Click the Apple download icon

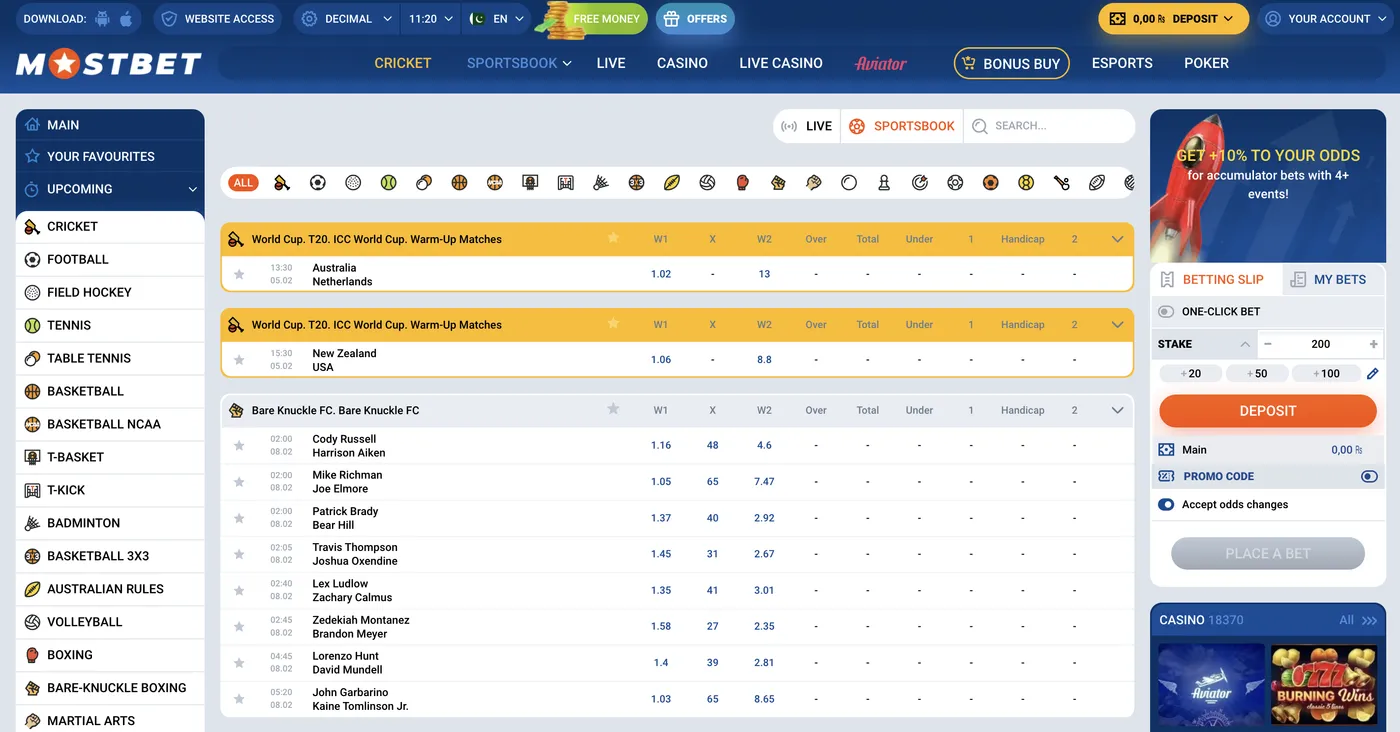(x=124, y=18)
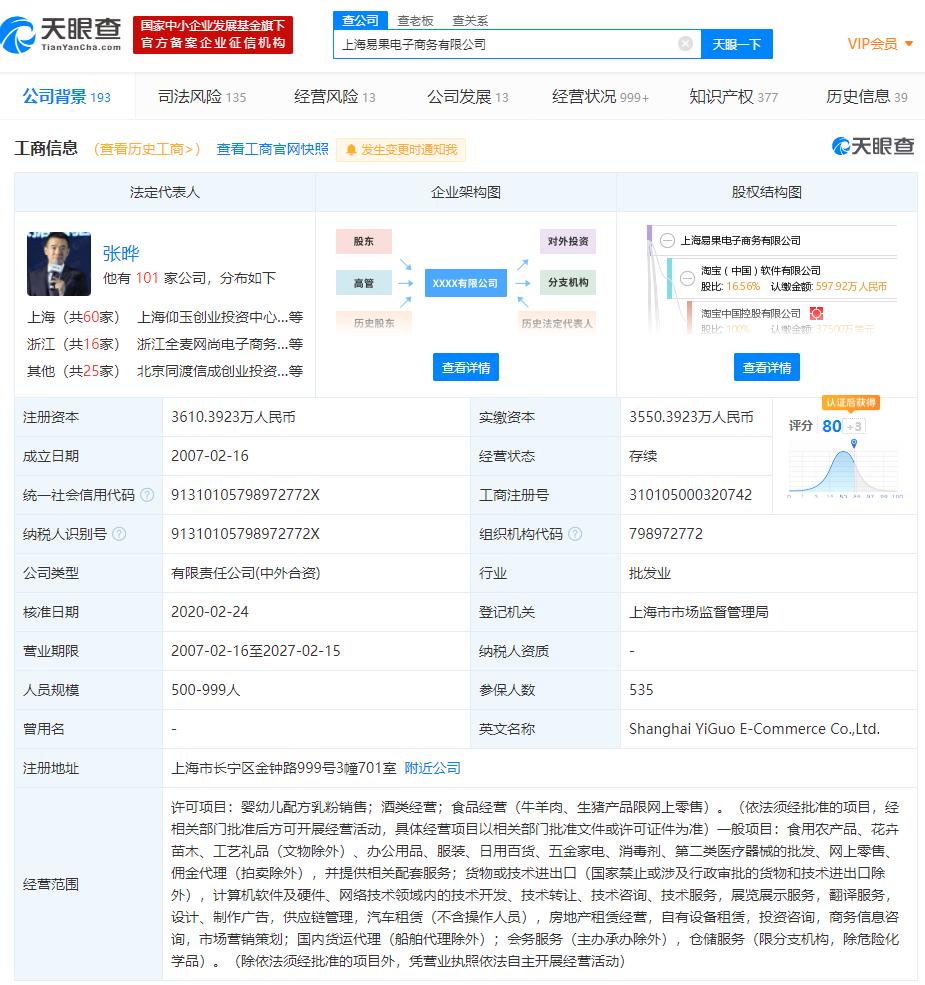The image size is (925, 985).
Task: Click red icon next to 淘宝中国控股有限公司
Action: click(x=816, y=314)
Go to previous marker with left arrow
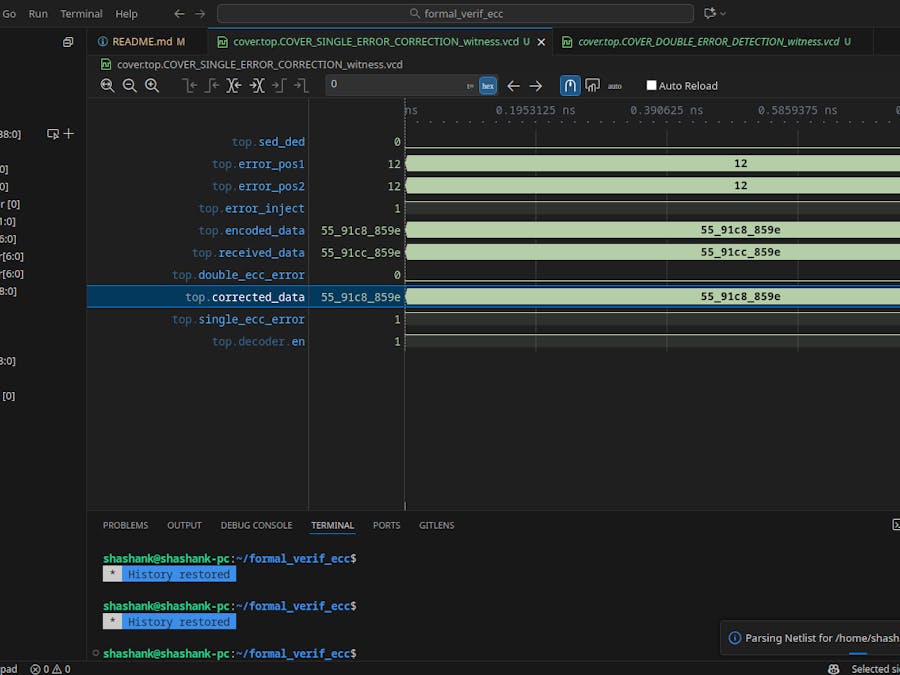 pyautogui.click(x=513, y=86)
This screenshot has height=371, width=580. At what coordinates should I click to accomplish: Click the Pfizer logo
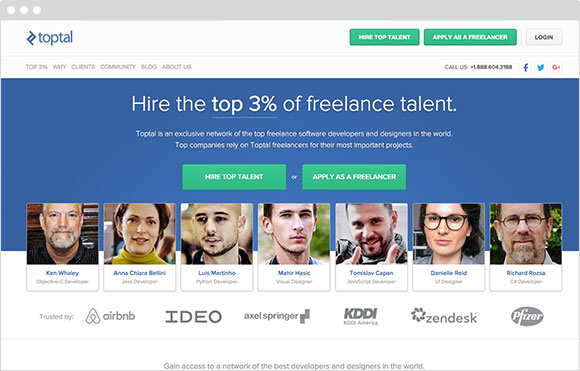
━━━━━━━━━━
* **WORK TASK**: Without the images, print all of the lines above exactly.

* **WRITTEN SOLUTION**:
Click the Apple download icon

(x=124, y=18)
The image size is (925, 985).
Task: Click red icon next to 淘宝中国控股有限公司
Action: click(x=816, y=314)
Go to previous marker with left arrow
 pyautogui.click(x=513, y=86)
This screenshot has height=371, width=580. At what coordinates should I click to accomplish: Click the Pfizer logo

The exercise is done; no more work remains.